BRIEF A:
Answer these questions using the interview excerpt about jungle music below, one answer per line:
(i) How many people were in the crowd when Shy FX first played 'Bambaata'?
(ii) Which Origin Unknown tune is named as one that regularly tore the place apart?
(iii) In what city does the speaker say they live now?

=-=-=

Yeah, heh. But I took Shy FX to the decks, he put the first record on, and I saw 3,000 shambling zombies turn into frenzied animals like that. It was the first time he'd ever played ‘Bambaata’. He was late so he literally just set the record box down, pulled the first record out and whacked it on, and I had to tap him on the shoulder and go “What is THAT?” He went, “I just made it last week”. I couldn't believe it, 3,000 people going from bobbing a little bit to standing still in shock and looking at each other to absolutely exploding. At that time in the morning, that was quite something.
Then there was just a couple of tunes that used to completely tear the arse out of the place regularly, one being Origin Unknown ‘Valley of the Shadows’ – that was just too big, and well ahead of its time – and ‘Ready or Not’, the DJ Hype [actually DJ Zinc] mix of the Fugees which sums up three years of my life.152 It's not my favourite tune, but every time I turned up for work that was played without fail four or five times in the night. But yeah, jungle was my intro into the music world. It caught my imagination.
That's right, but it was also made up of loads of different influences. Like our cooking, the English don't really have a tradition of original food or original music, but we do other people's music really well. And we can do our version of it, our music that's a pile-up of other people's sounds. That's one of the things I love about this country, that you don't have to go too far to find a bit of inspiration.
Yep, and no raised eyebrows if you fuse elements or vibes together – or very few, anywhere I've ever hung out. I dare say there are some nasty places where you are only allowed to do it one way or another. But especially Manchester where I live now, it's a great mixing pot of vibes, I love it.
Well, I was never part of the jungle scene. I used to bug people there to hear my demos, which weren't very good. I was in awe of it, certainly enough for me to get off my backside and learn how to use a sampler and computer. When I started to do my own thing is when things started to get better for me – but I suppose my early foray into jungle was my training. My beat-chopping pressups.

=-=-=

BRIEF B:
Put the records into a Markdown table with the columns Row and Entry, starting with the line that contains "Where should I" and going on through the end of the records. Number each line, skip blank lines, and leave the pictures out of the answer.

=-=-=

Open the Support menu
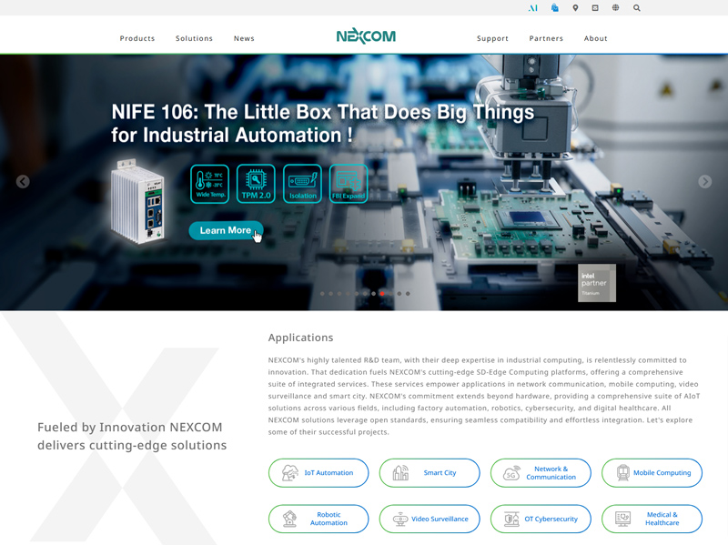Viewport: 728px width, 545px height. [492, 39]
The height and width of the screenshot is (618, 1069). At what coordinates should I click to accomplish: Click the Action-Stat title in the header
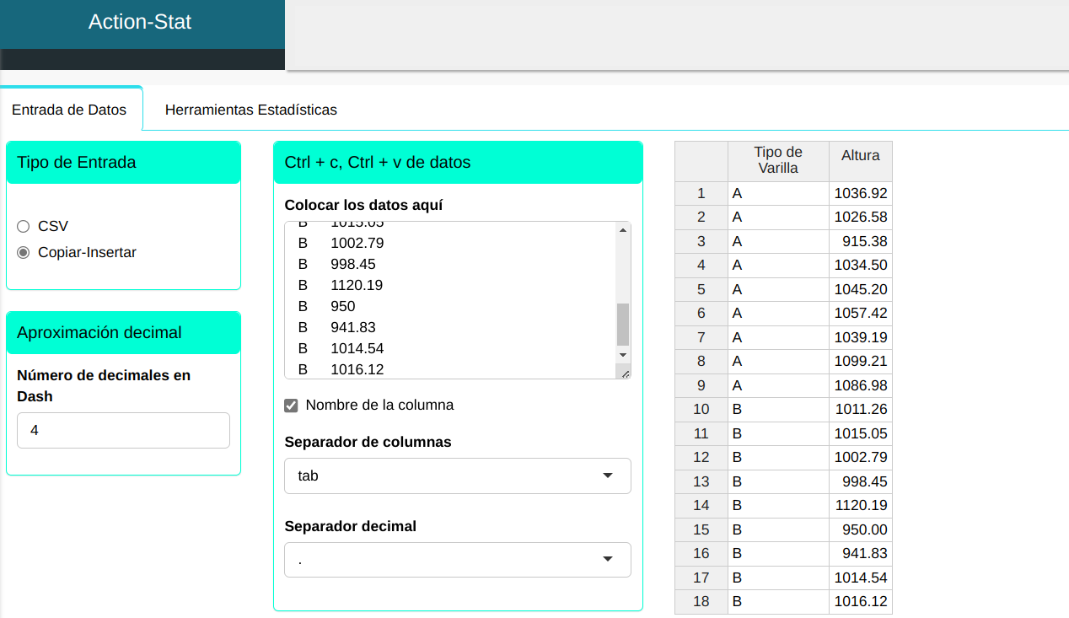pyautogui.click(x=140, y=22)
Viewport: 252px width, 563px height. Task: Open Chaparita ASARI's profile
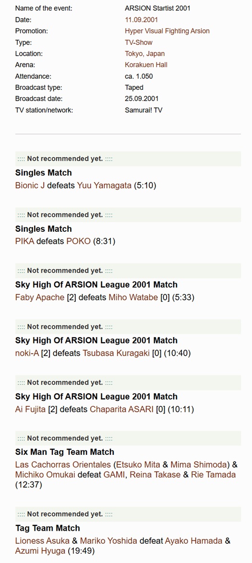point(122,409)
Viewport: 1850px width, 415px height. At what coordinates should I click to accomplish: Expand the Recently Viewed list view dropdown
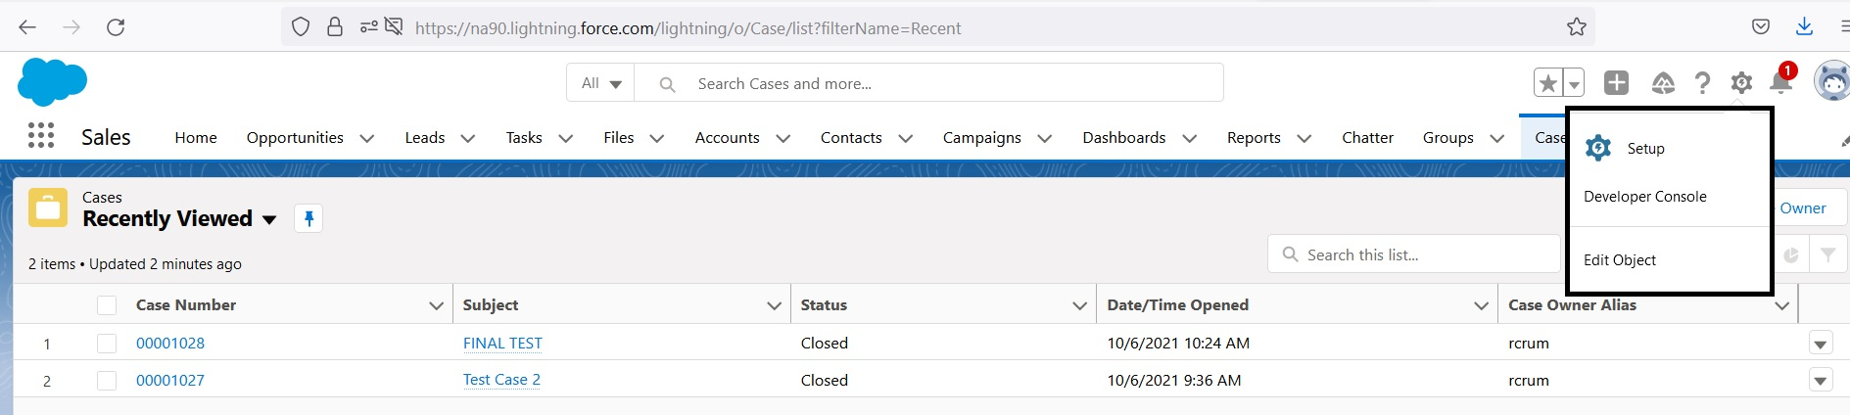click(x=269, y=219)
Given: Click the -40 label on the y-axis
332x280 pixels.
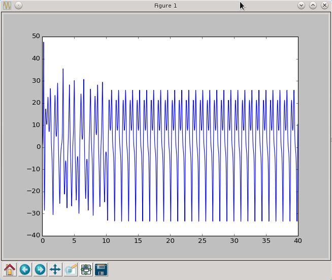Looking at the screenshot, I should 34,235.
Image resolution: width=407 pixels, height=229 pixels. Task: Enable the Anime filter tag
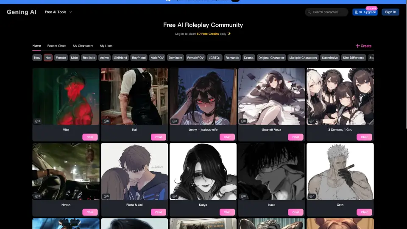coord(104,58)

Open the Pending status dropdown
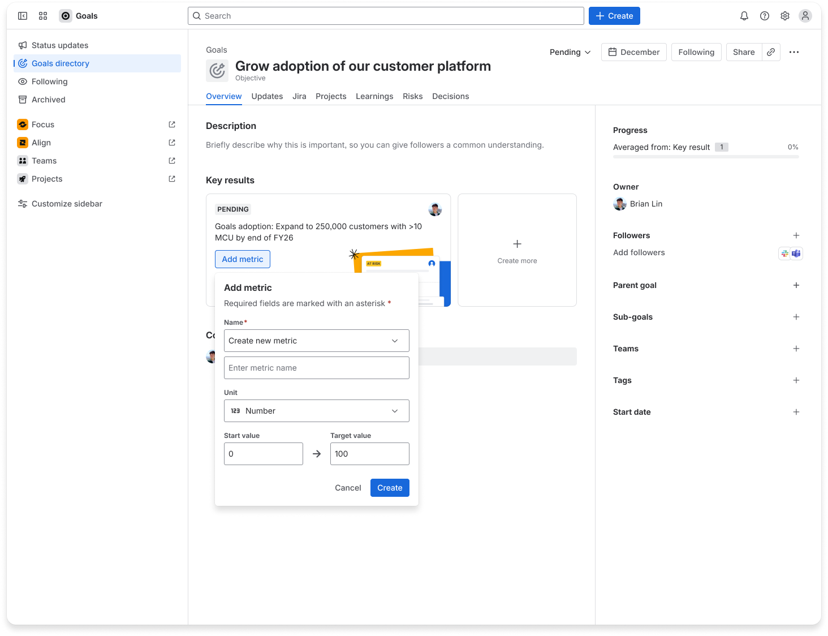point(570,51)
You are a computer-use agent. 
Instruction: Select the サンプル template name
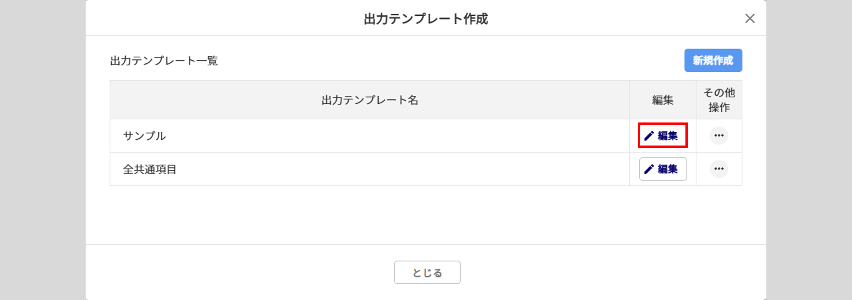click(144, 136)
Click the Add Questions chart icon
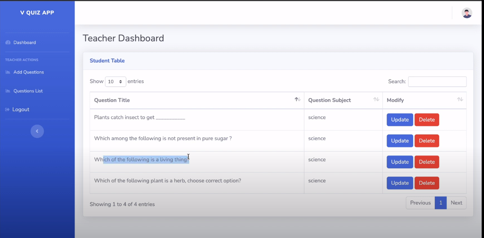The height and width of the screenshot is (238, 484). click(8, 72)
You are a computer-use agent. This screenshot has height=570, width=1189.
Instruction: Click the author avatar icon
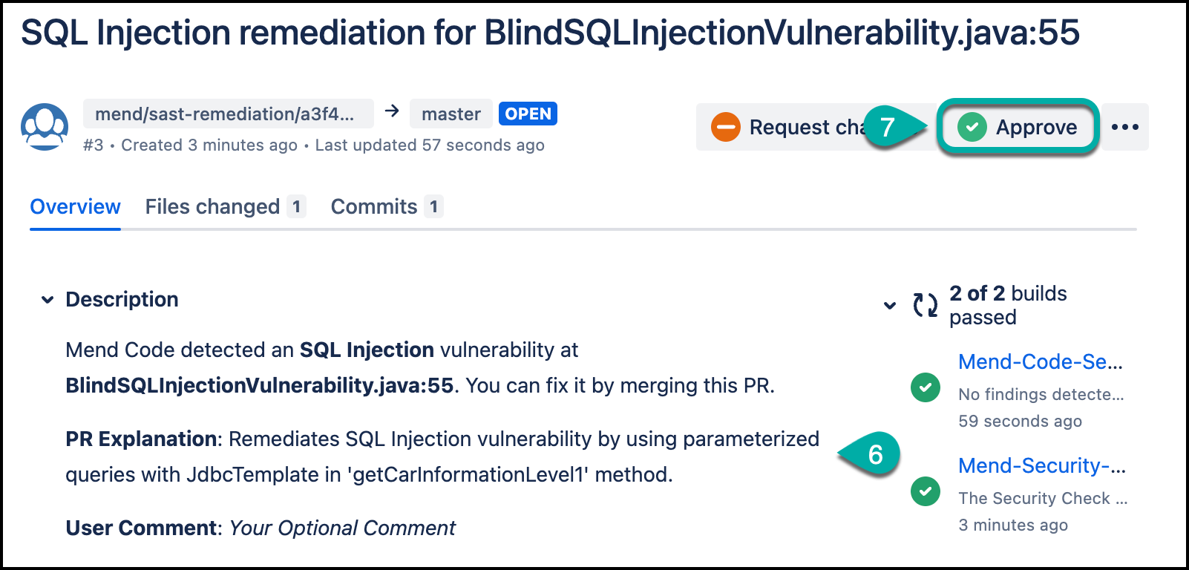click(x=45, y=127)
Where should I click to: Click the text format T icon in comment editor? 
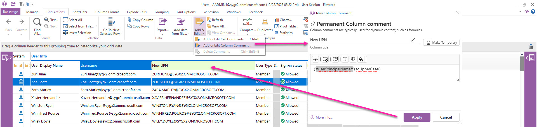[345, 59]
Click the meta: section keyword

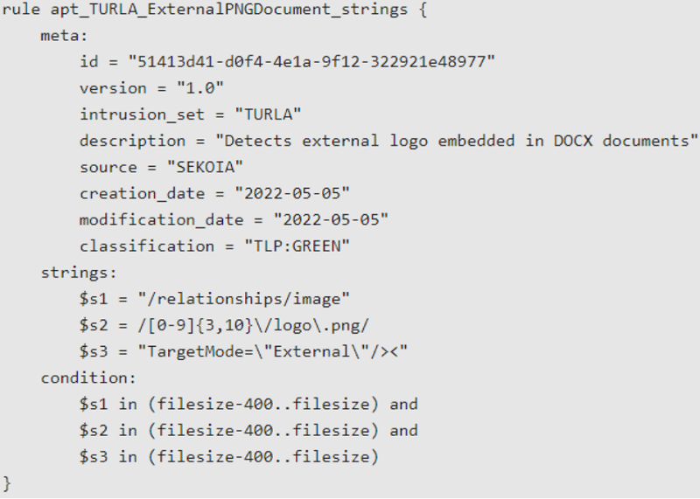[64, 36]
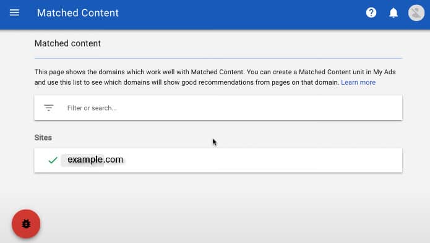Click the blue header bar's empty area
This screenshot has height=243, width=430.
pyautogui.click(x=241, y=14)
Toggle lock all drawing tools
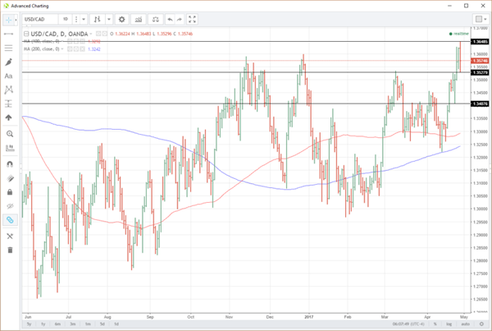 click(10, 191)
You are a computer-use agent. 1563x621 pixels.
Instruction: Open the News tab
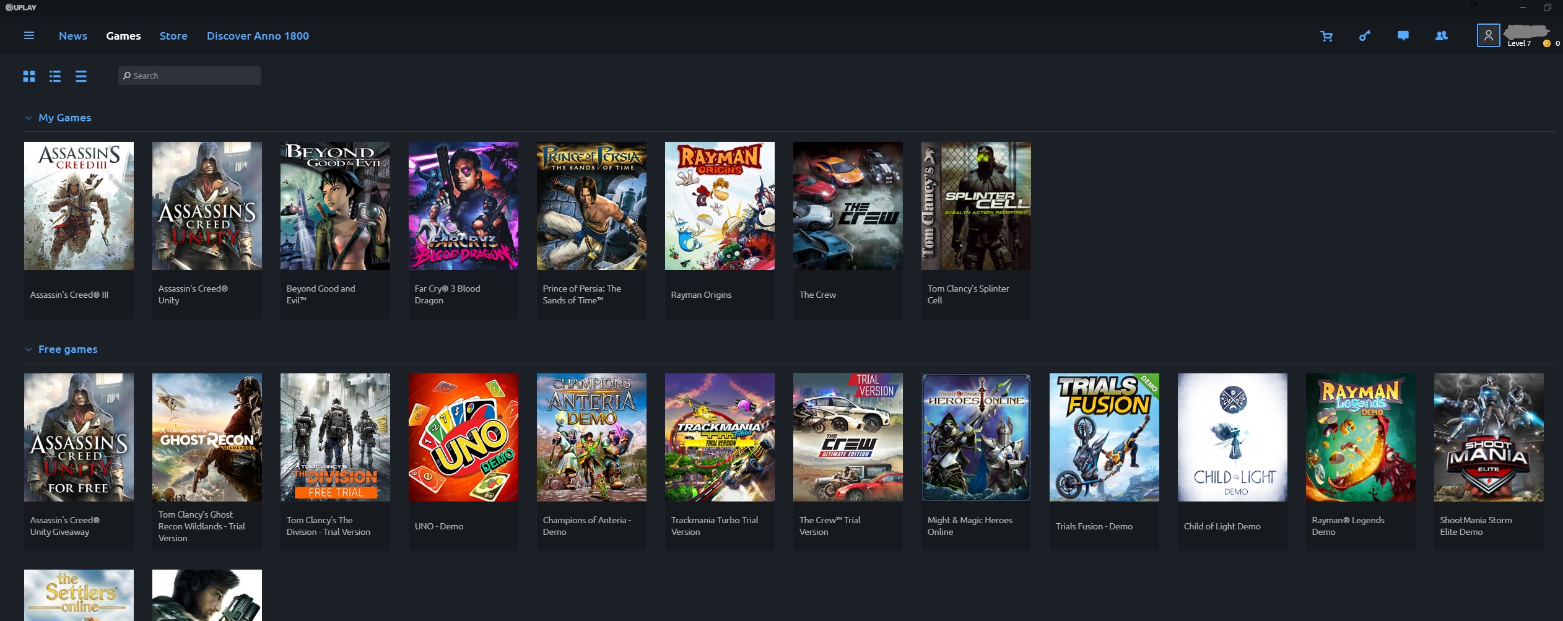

=-=-=

COMPLETE RESPONSE A:
(i) 3,000
(ii) 'Valley of the Shadows'
(iii) Manchester

COMPLETE RESPONSE B:
| Row | Entry |
|---|---|
| 1 | Where should I click to: Click the text format T icon in comment editor?  |
| 2 | [345, 59] |
| 3 | Click the meta: section keyword |
| 4 | [64, 36] |
| 5 | Click the blue header bar's empty area |
| 6 | This screenshot has height=243, width=430. |
| 7 | pyautogui.click(x=241, y=14) |
| 8 | Toggle lock all drawing tools |
| 9 |  click(10, 191) |
| 10 | You are a computer-use agent. 1563x621 pixels. |
| 11 | Instruction: Open the News tab |